= Beginning of Section =

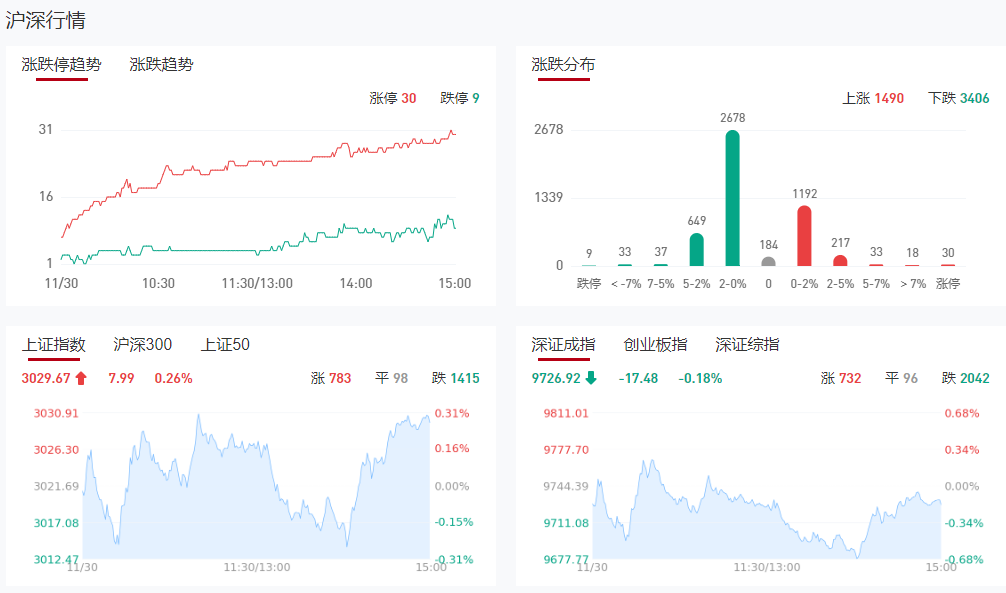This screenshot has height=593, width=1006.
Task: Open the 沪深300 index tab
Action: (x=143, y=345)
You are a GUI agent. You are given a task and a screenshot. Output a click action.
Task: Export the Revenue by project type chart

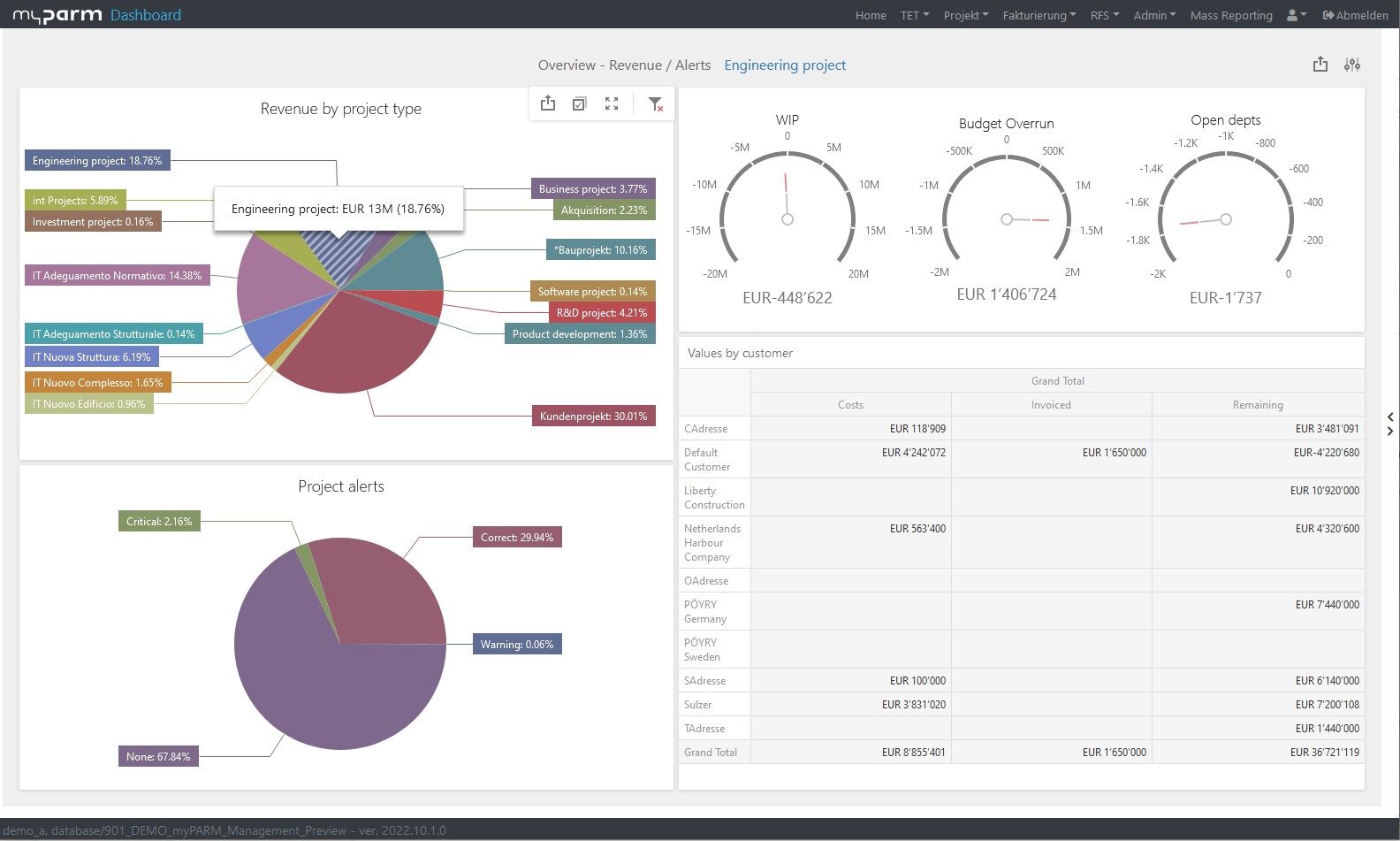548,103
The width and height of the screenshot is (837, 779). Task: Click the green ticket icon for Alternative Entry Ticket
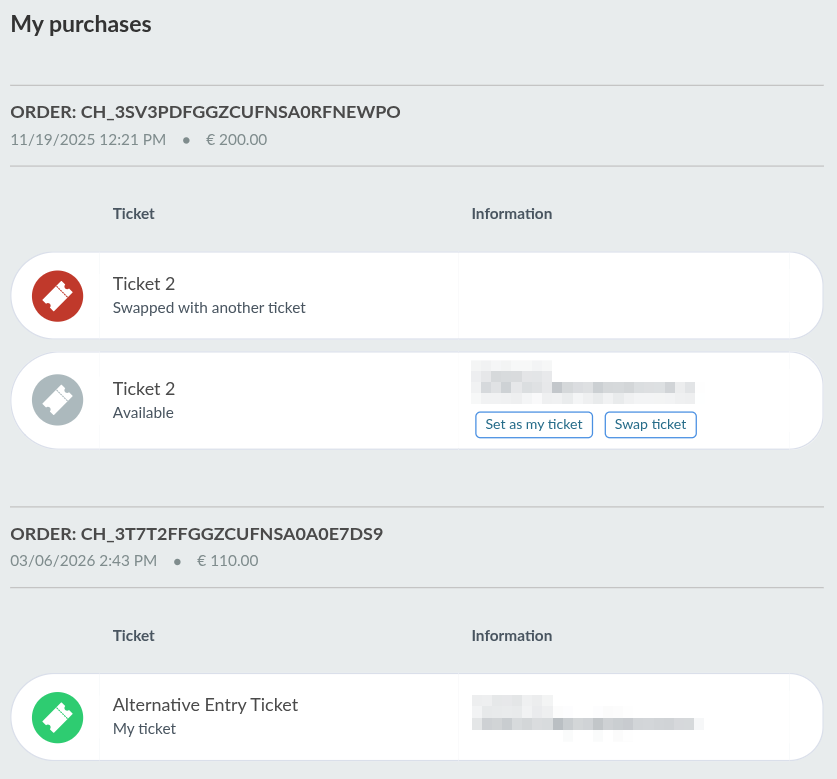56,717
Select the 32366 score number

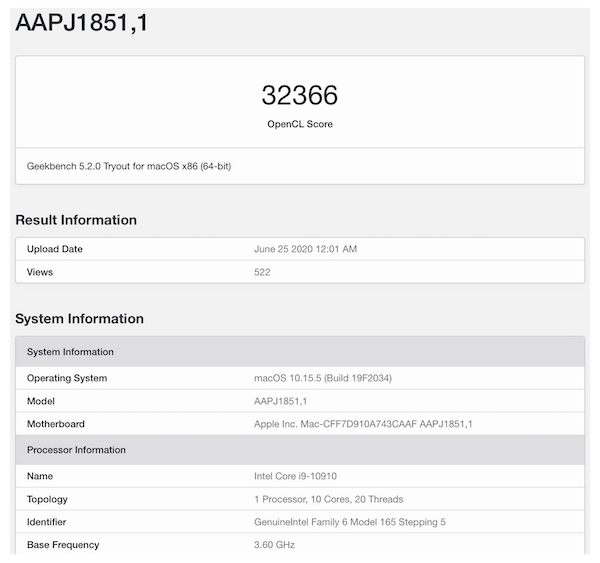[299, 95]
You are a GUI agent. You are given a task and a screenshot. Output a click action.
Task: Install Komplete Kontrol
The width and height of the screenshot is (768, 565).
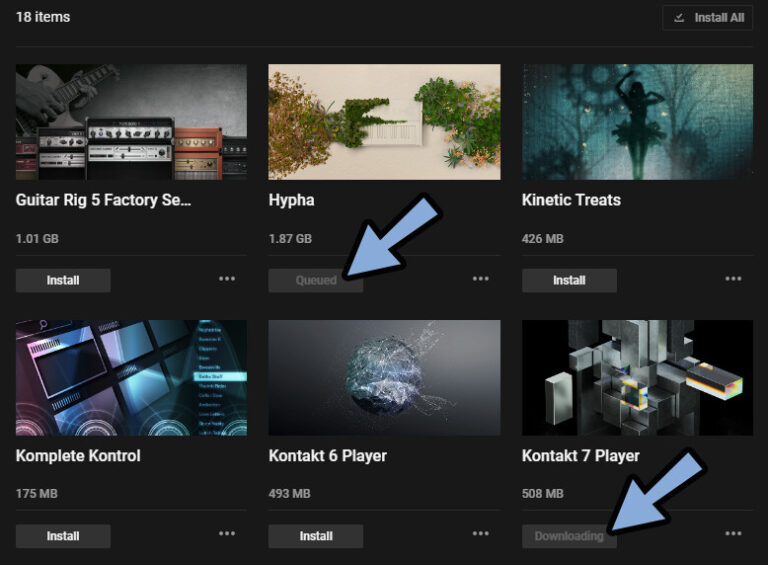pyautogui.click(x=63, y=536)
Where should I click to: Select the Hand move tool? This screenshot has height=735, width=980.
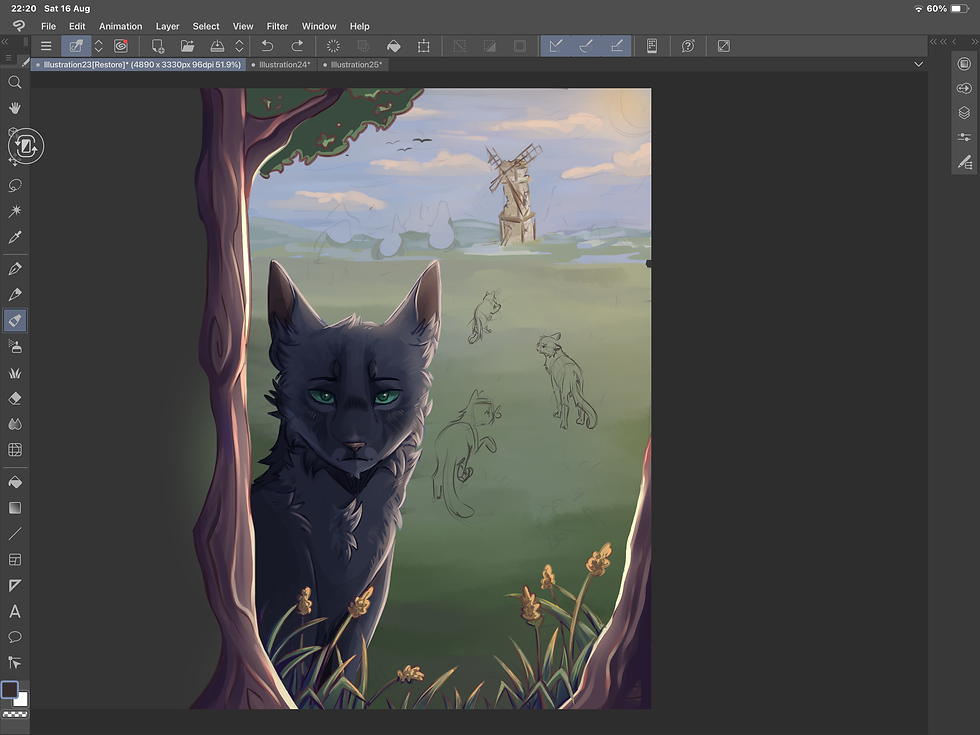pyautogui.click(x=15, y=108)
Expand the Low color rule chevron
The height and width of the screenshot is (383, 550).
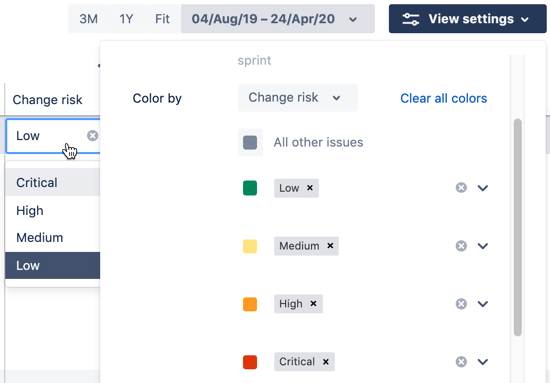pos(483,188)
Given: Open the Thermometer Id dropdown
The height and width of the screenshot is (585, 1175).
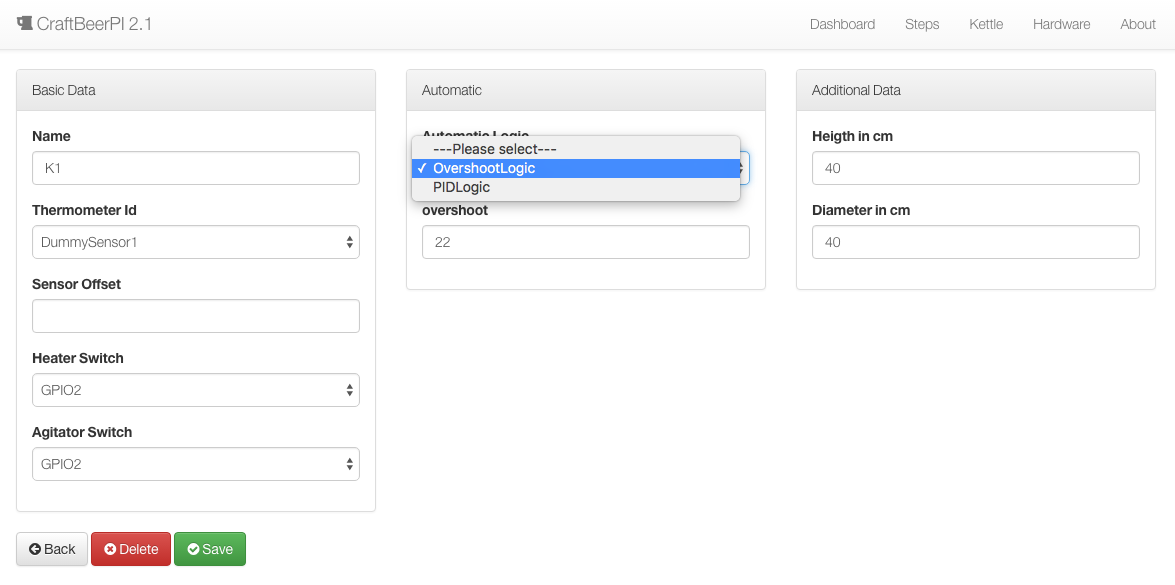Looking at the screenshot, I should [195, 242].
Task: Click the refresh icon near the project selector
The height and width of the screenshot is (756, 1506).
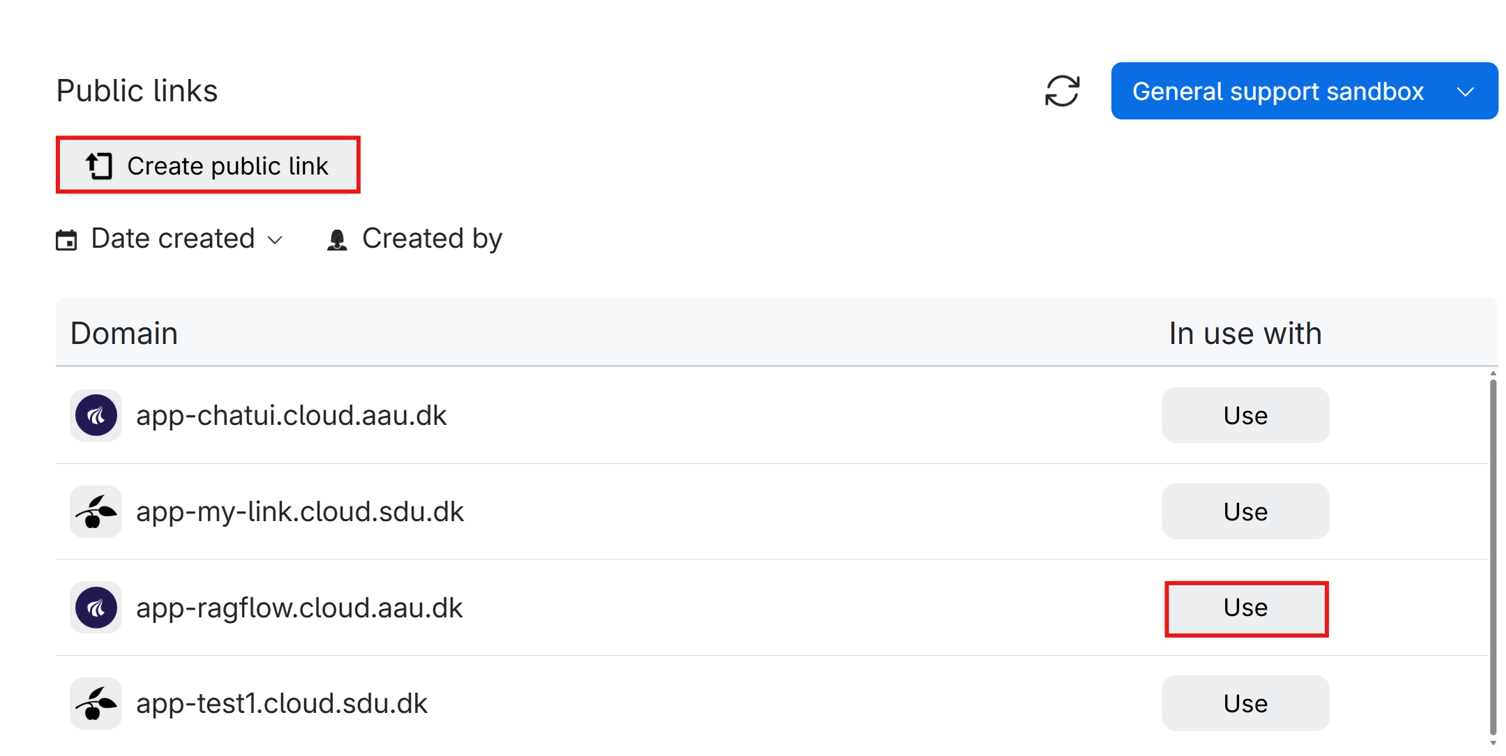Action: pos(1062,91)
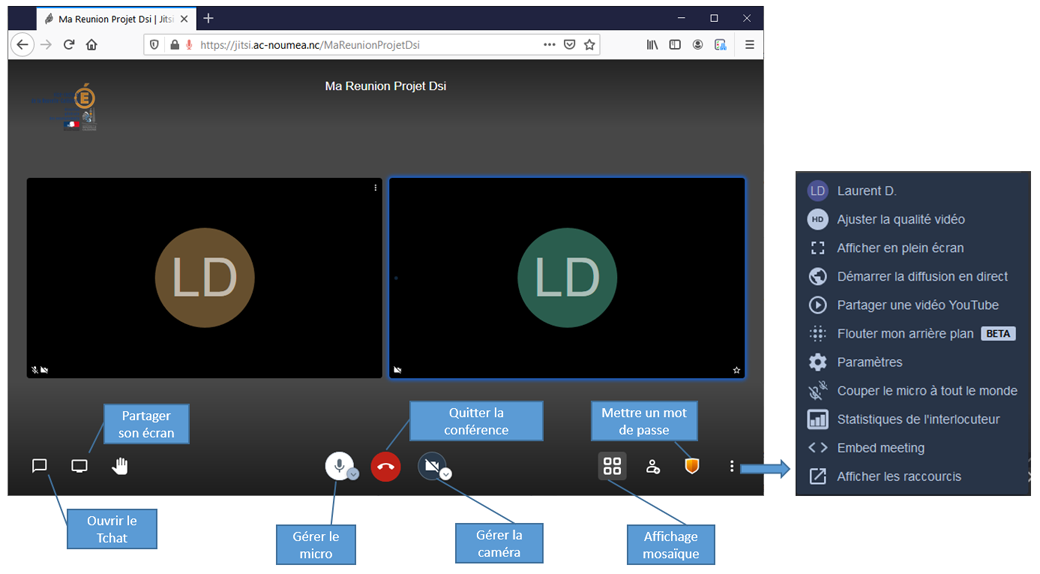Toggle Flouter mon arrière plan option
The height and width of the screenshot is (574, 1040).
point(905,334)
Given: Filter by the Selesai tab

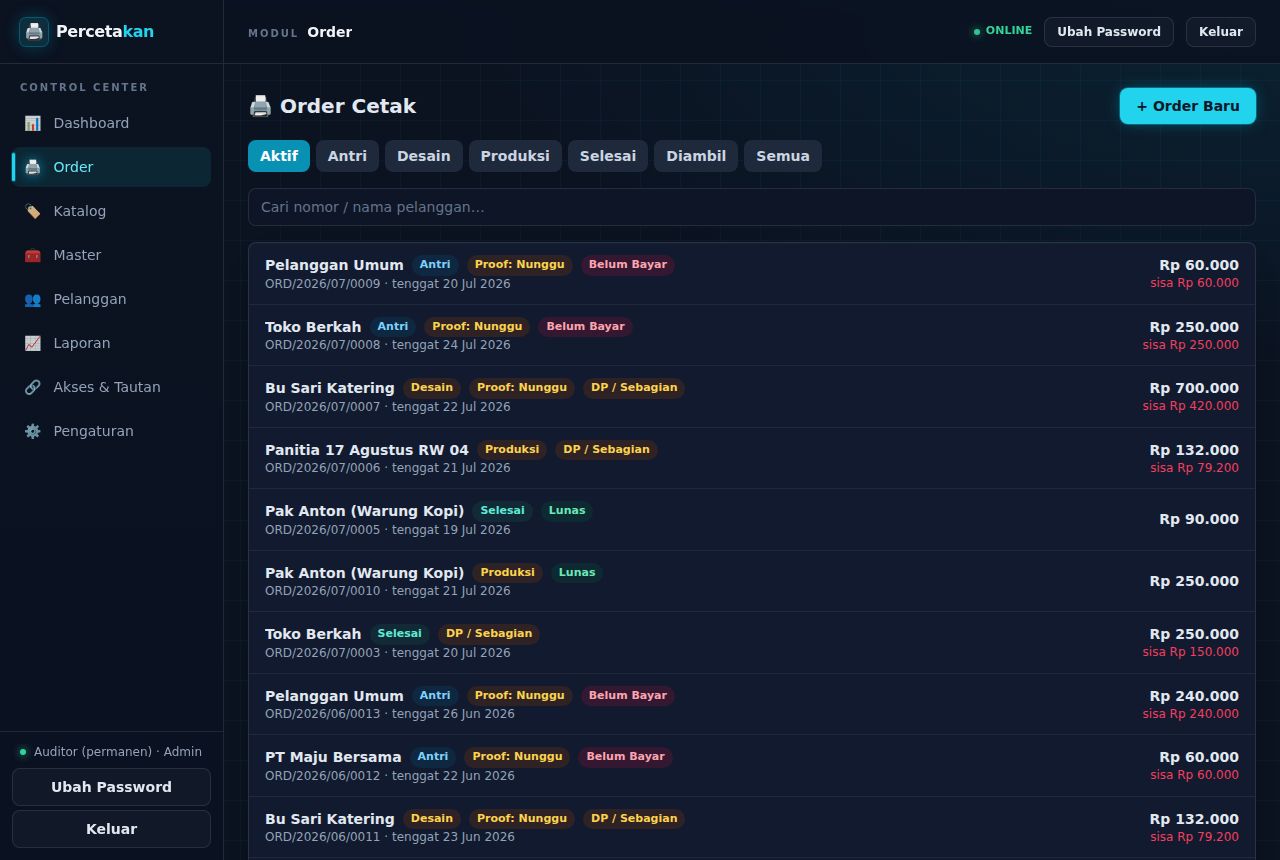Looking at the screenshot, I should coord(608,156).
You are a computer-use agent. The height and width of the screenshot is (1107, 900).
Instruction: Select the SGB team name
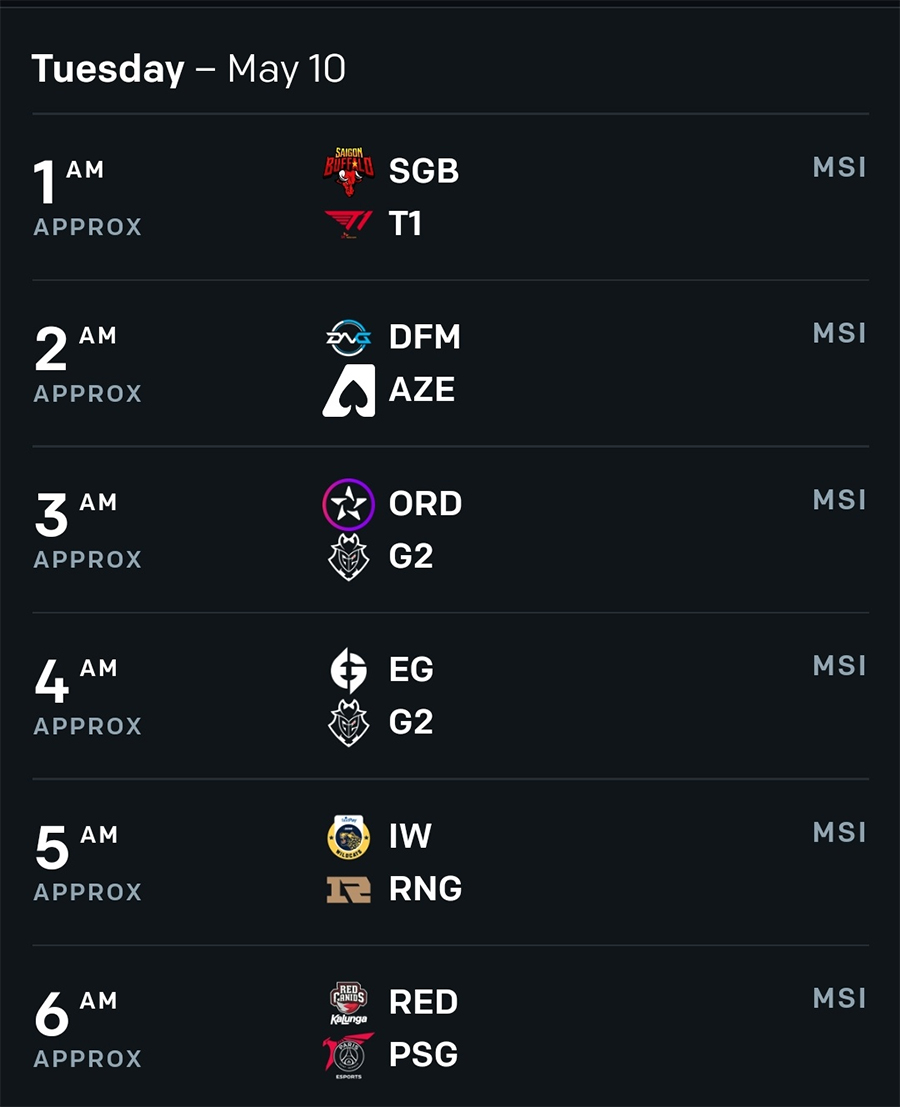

= End of Section =

### [Assigned task]
Print an exact copy of the lines above, from the one containing "The height and width of the screenshot is (383, 550)." through the one containing "Task: Click the refresh", and leave out the pictures.

### [Response area]
The height and width of the screenshot is (383, 550).
pos(483,188)
Given: Open the Thermometer Id dropdown
The height and width of the screenshot is (585, 1175).
Looking at the screenshot, I should [195, 242].
Task: Click the refresh icon near the project selector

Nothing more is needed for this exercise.